In Brasile, la polizia di San Paolo ha represso con gas lacrimogeni una seconda giornata di manifestazioni contro l’aumento dei trasporti pubblici. Ci sono stati diversi feriti e almeno 11 detenuti. Dall’inizio dell’anno, almeno 18 città, in gran parte governate dalla destra, hanno aumentato il prezzo del trasporto pubblico, provocando le proteste dei cittadini. Altri scontri, arresti e feriti vi sono stati anche venerdì scorso a San Paolo, Rio De Janeiro e Belo Horizonte durante manifestazioni analoghe: portare il biglietto a 3,80 reales (circa un dollaro) è un abuso che colpisce le famiglie dei lavoratori, dicono i manifestanti (in gran parte giovani).

Nel 2015, i prezzi in Brasile sono aumentati del 10,7%, superando ampiamente il limite che a gennaio scorso si era posto  l’equipe economica del governo di Dilma Rousseff (il 6,5%). Secondo l’istituto brasiliano di statistica si è trattato dell’aumento più alto dal 2002 (12,53%). Nel 2014, l’inflazione dichiarata è stata del 6,4% e nel 2015 ad aumentare di più sono stati i costi per la casa (18,31%), quelli degli alimenti (12,03%) e dei trasporti (10,2%). Secondo la Banca Centrale, per la prima volta in 12 anni, l’inflazione supererà il limite stabilito e il Pil tornerà a contrarsi come nel 2015.
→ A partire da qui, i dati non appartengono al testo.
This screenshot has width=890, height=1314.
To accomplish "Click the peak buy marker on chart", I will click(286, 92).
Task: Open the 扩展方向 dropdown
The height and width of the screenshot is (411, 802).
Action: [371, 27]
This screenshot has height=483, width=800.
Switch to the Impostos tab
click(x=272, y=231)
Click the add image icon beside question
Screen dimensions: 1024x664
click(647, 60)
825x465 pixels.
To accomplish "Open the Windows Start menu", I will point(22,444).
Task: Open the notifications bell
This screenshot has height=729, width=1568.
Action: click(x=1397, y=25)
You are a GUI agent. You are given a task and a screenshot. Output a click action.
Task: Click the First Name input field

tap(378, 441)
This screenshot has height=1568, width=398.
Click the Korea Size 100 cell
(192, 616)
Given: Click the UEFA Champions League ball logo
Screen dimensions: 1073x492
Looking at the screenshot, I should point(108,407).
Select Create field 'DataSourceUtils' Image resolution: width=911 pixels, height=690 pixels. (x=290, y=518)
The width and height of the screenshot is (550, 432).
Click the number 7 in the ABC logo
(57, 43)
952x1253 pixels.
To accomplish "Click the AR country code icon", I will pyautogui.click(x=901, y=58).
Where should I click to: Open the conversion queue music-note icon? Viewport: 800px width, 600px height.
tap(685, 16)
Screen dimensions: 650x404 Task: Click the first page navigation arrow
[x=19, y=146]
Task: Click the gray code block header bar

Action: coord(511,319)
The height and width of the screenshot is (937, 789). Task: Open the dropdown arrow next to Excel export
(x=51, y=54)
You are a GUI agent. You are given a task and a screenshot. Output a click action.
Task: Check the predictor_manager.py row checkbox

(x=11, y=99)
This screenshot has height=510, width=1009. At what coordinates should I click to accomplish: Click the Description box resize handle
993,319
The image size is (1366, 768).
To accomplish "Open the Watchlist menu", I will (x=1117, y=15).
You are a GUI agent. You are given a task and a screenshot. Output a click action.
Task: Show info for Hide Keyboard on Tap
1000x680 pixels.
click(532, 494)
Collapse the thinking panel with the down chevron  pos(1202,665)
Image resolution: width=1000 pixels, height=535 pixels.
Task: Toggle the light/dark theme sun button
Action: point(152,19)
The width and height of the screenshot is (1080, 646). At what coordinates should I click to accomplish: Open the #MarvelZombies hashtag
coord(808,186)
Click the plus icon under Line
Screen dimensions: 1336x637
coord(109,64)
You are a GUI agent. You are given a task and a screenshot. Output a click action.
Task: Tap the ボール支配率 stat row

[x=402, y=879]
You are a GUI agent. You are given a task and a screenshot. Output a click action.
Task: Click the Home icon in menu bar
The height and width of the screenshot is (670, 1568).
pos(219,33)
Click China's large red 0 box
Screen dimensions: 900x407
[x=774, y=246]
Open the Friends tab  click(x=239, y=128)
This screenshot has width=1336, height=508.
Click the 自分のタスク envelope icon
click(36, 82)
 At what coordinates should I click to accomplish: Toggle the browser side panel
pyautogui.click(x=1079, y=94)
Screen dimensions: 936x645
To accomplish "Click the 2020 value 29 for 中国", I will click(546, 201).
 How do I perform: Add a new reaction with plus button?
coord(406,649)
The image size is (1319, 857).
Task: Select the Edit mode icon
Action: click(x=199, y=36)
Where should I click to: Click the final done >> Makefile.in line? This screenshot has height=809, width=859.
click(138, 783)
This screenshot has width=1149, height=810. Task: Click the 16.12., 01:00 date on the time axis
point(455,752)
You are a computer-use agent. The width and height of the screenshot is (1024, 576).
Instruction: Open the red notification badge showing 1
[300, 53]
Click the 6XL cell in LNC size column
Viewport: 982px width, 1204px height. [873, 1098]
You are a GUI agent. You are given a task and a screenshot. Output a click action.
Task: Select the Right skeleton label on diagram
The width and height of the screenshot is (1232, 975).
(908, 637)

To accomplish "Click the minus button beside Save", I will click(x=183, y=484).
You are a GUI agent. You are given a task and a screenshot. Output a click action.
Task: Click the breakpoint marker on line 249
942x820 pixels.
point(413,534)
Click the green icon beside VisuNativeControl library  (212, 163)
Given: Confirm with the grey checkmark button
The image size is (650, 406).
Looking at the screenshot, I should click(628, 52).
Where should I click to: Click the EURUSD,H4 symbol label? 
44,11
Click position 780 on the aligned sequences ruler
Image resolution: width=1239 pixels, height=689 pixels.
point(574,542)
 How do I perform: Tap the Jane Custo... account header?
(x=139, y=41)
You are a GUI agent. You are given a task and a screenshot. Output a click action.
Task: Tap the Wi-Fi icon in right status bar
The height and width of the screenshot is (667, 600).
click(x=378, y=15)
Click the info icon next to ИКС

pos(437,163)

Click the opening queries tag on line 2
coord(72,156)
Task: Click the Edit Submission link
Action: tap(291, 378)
Cifre amplificate dalle grandi agenzie internazionali e dai loro terminali brasiliani, che descrivono un paese in crisi economica e politica, complice la caduta del prezzo del petrolio e gli attacchi alla presidente, che stanno quasi paralizzando il Governo e il Congresso. Al centro delle trame contro Dilma c’è il presidente della Camera, Eduardo Cunha, che vorrebbe portarla a processo e arrivare all’impeachment per presunti finanziamenti illeciti alla campagna elettorale di Rousseff. Cunha è a sua volta indagato per corruzione nell’ambito dell’inchiesta della petrolifera di Stato Petrobras. Il Supremo Tribunal Federal (Rsf), la più alta corte brasiliana ha tolto il segreto bancario a Cunha, alla moglie e alla figlia, per verificare se i suoi conti in Svizzera sono serviti per depositare denaro sporco.
Per le pressioni della piazza, a dicembre scorso Rousseff è entrata in conflitto con il ministro delle Finanze, l’ultraliberista Joaquim Levy: che si è dimesso e ora va a dirigere la Banca mondiale, a Washington. Per pagare il debito estero, Levy avrebbe voluto tagliare i piani sociali portati avanti prima da Lula da Silva e poi da Dilma Rousseff, quelli di Bolsa Familia, destinati ai figli di famiglie povere in età scolare. Adesso Levy, formato alla scuola di Chicago, tornerà nel suo ambiente naturale.
Intanto, Rousseff ha vinto il braccio di ferro con il governo israeliano, che voleva nominare ambasciatore a Brasilia l’ex rappresentante dei coloni, Dani Dayan. La nomina di Dayan, che dal 2007 al 2013 ha presieduto il Consiglio Yesha, organo che rappresenta i coloni di Gerusalemme e Cisgiordania aveva provocato un’ondata di proteste e alla fine Netanyahu ha dovuto cedere e annullare la nomina.